* _Input for this task_
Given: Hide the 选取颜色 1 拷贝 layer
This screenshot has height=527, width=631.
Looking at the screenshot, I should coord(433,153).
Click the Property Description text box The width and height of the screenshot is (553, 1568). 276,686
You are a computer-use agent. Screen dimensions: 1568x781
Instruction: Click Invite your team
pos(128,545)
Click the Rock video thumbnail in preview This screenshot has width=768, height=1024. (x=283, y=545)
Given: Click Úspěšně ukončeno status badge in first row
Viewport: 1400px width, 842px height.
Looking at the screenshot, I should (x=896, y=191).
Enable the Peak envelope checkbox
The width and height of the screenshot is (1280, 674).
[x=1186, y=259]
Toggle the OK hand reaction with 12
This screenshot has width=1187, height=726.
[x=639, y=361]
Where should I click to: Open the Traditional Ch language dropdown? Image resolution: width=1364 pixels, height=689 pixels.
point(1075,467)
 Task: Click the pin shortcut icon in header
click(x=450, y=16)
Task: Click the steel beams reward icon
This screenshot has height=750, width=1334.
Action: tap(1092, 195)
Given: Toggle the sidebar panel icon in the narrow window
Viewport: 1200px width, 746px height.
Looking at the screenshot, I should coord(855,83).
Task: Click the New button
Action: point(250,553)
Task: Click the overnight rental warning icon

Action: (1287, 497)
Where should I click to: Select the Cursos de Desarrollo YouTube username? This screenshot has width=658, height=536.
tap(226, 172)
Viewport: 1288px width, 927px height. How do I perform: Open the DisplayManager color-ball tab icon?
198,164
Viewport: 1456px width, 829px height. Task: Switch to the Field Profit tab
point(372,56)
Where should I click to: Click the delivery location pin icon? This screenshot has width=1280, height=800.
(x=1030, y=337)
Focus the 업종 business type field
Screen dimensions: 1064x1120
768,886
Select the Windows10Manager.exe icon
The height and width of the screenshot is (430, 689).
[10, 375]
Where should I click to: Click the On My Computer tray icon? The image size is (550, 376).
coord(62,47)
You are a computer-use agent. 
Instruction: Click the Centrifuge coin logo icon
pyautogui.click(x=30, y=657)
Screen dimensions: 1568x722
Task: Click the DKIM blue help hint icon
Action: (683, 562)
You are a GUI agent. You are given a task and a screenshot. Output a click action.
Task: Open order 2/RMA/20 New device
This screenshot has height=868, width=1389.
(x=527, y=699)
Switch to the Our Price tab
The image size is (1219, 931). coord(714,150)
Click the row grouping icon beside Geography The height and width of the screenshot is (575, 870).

* _Task statement_
Format every line of the material above as a numbered list, one line per item, and leave out any blank lines.

* _The reply_
1. Given: Hide the 选取颜色 1 拷贝 layer
2. This screenshot has height=527, width=631.
3. Looking at the screenshot, I should coord(433,153).
4. Click the Property Description text box The width and height of the screenshot is (553, 1568). 276,686
5. You are a computer-use agent. Screen dimensions: 1568x781
6. Instruction: Click Invite your team
7. pos(128,545)
8. Click the Rock video thumbnail in preview This screenshot has width=768, height=1024. (x=283, y=545)
9. Given: Click Úspěšně ukončeno status badge in first row
10. Viewport: 1400px width, 842px height.
11. Looking at the screenshot, I should (x=896, y=191).
12. Enable the Peak envelope checkbox
13. The width and height of the screenshot is (1280, 674).
14. [x=1186, y=259]
15. Toggle the OK hand reaction with 12
16. This screenshot has width=1187, height=726.
17. [x=639, y=361]
18. Where should I click to: Open the Traditional Ch language dropdown? Image resolution: width=1364 pixels, height=689 pixels.
19. point(1075,467)
20.  Task: Click the pin shortcut icon in header
21. click(x=450, y=16)
22. Task: Click the steel beams reward icon
23. This screenshot has height=750, width=1334.
24. Action: tap(1092, 195)
25. Given: Toggle the sidebar panel icon in the narrow window
26. Viewport: 1200px width, 746px height.
27. Looking at the screenshot, I should coord(855,83).
28. Task: Click the New button
29. Action: point(250,553)
30. Task: Click the overnight rental warning icon
31. Action: (1287, 497)
32. Where should I click to: Select the Cursos de Desarrollo YouTube username? This screenshot has width=658, height=536.
33. tap(226, 172)
34. Viewport: 1288px width, 927px height. How do I perform: Open the DisplayManager color-ball tab icon?
35. 198,164
36. Viewport: 1456px width, 829px height. Task: Switch to the Field Profit tab
37. point(372,56)
38. Where should I click to: Click the delivery location pin icon? This screenshot has width=1280, height=800.
39. (x=1030, y=337)
40. Focus the 업종 business type field
41. Screen dimensions: 1064x1120
42. 768,886
43. Select the Windows10Manager.exe icon
44. The height and width of the screenshot is (430, 689).
45. [10, 375]
46. Where should I click to: Click the On My Computer tray icon? The image size is (550, 376).
47. coord(62,47)
48. You are a computer-use agent. 
49. Instruction: Click the Centrifuge coin logo icon
50. pyautogui.click(x=30, y=657)
51. Screen dimensions: 1568x722
52. Task: Click the DKIM blue help hint icon
53. Action: (683, 562)
54. You are a GUI agent. You are given a task and a screenshot. Output a click action.
55. Task: Open order 2/RMA/20 New device
56. This screenshot has height=868, width=1389.
57. (x=527, y=699)
58. Switch to the Our Price tab
59. The image size is (1219, 931). coord(714,150)
60. Click the row grouping icon beside Geography The height and width of the screenshot is (575, 870).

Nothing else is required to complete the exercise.